An abbreviated version appears below and link to the full article:
I am the attorney who answered a call for help from Jahi McMath’s family in December.
Despite the incendiary, hateful public rhetoric that has surrounded this case, I believe that self-interest alone should lead most Americans to thank Nailah Winkfield, Jahi’s anguished mother, for her courage.
It has been amazing to see how many people think they have a right to an opinion about this child, this mother, this family and the issues in this case.
For the most part, those who have attacked Jahi’s family argue these simplistic, uninformed points: The family is either stupid, misled by their lawyer or trying to exploit the system. Why can’t they simply accept the doctors’ decrees? Why should they be different?
What happened to Jahi at Children’s Hospital Oakland will most likely be a matter of litigation. But if you were Jahi’s mother, would you want the doctors and hospital authorities you believed had contributed to — or even caused — your child to be declared “brain dead” making final decisions about her?
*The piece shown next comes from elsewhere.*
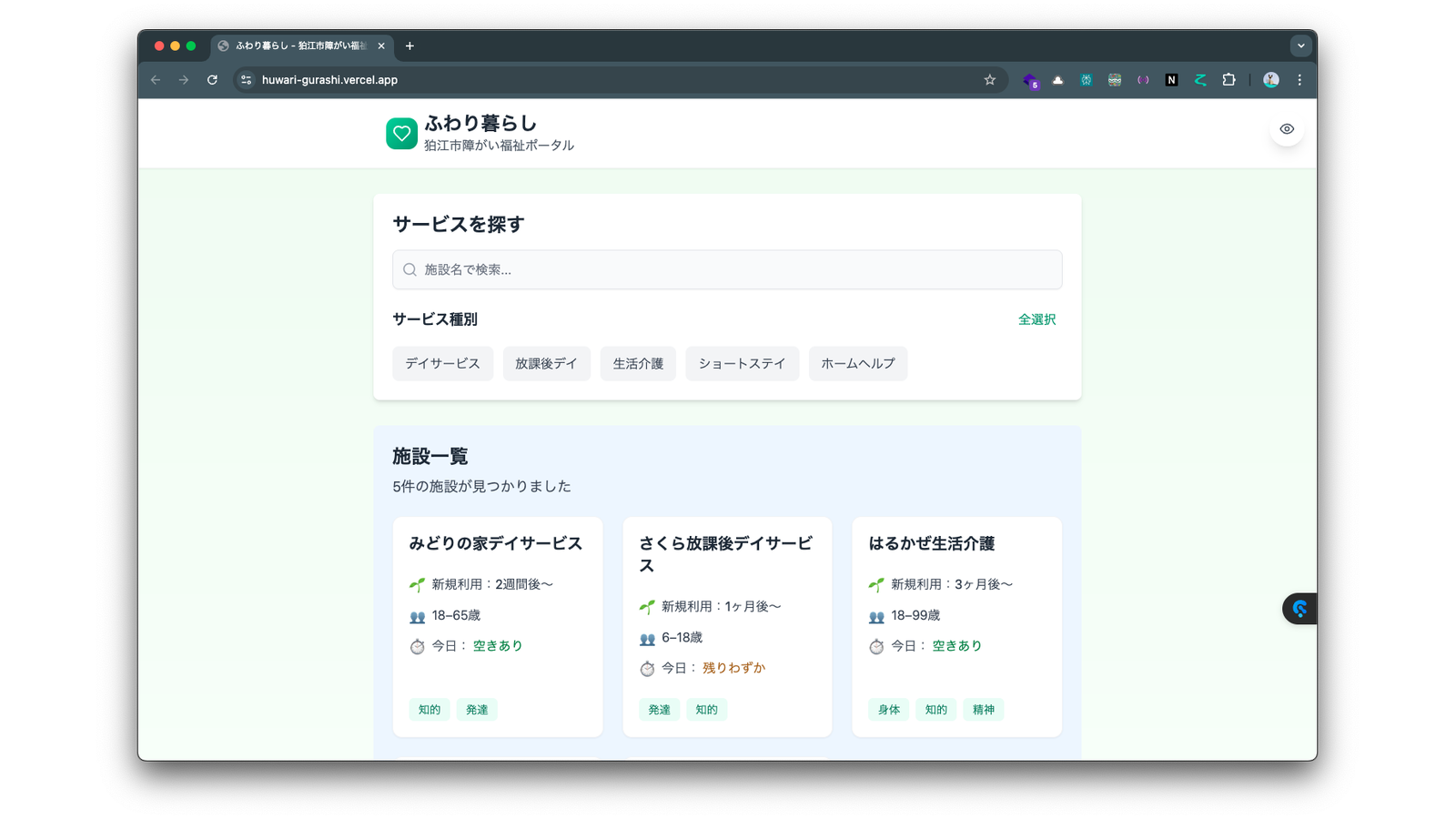The width and height of the screenshot is (1456, 819).
Task: View site information icon in address bar
Action: 246,80
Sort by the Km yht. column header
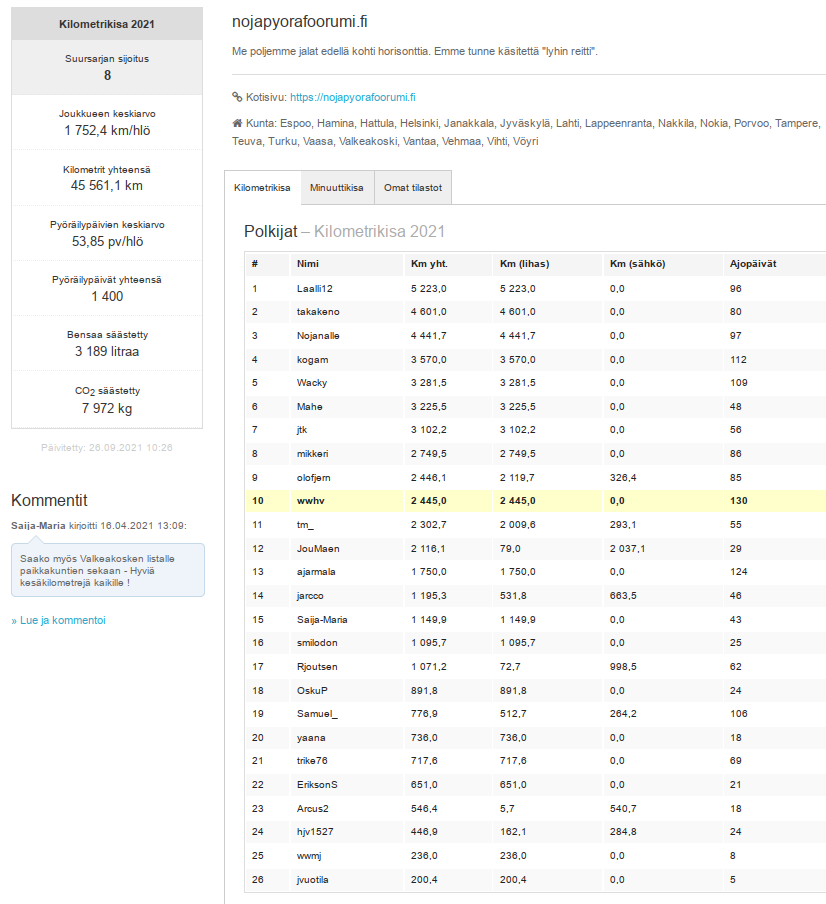 click(x=428, y=265)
Over my legal objections, Nailah Winkfield was cruelly made to go to the Alameda County Registrar of Births and Death to get a “death certificate” in order to move Jahi out of the hospital to a site where she could receive care.
Those who condemn Jahi’s family appear to have no idea that doctor-decreed “brain death” is not sufficient as a declaration of death everywhere in the United States.
In New Jersey and New York, for example, there is accommodation for those who do not accept “brain death” as the appropriate criterion.
And the rush to abrogate Nailah and Jahi’s constitutional rights is as reprehensible as the widespread ignorance about the limits of “brain death.” These rights include the 1st Amendment right to freedom of expression of religion, and the 4th and 14th amendment rights to privacy and personal liberty.
Nailah’s fight is the fight of a loving mother for her child. It is a fight for privacy in the making of a medical decision. It is a fight for a strongly held belief in the miracles and mercy promised by the Bible.
Jahi McMath’s family are brave, loving, honorable hardworking people. They are not fools. They know the odds. They want time, free from the threats of the hospital to pull the plug. They want Jahi to be somewhere where people care for her and do not call her “the body.”
Trust me, they will happily disappear from the public spotlight — if you will let them.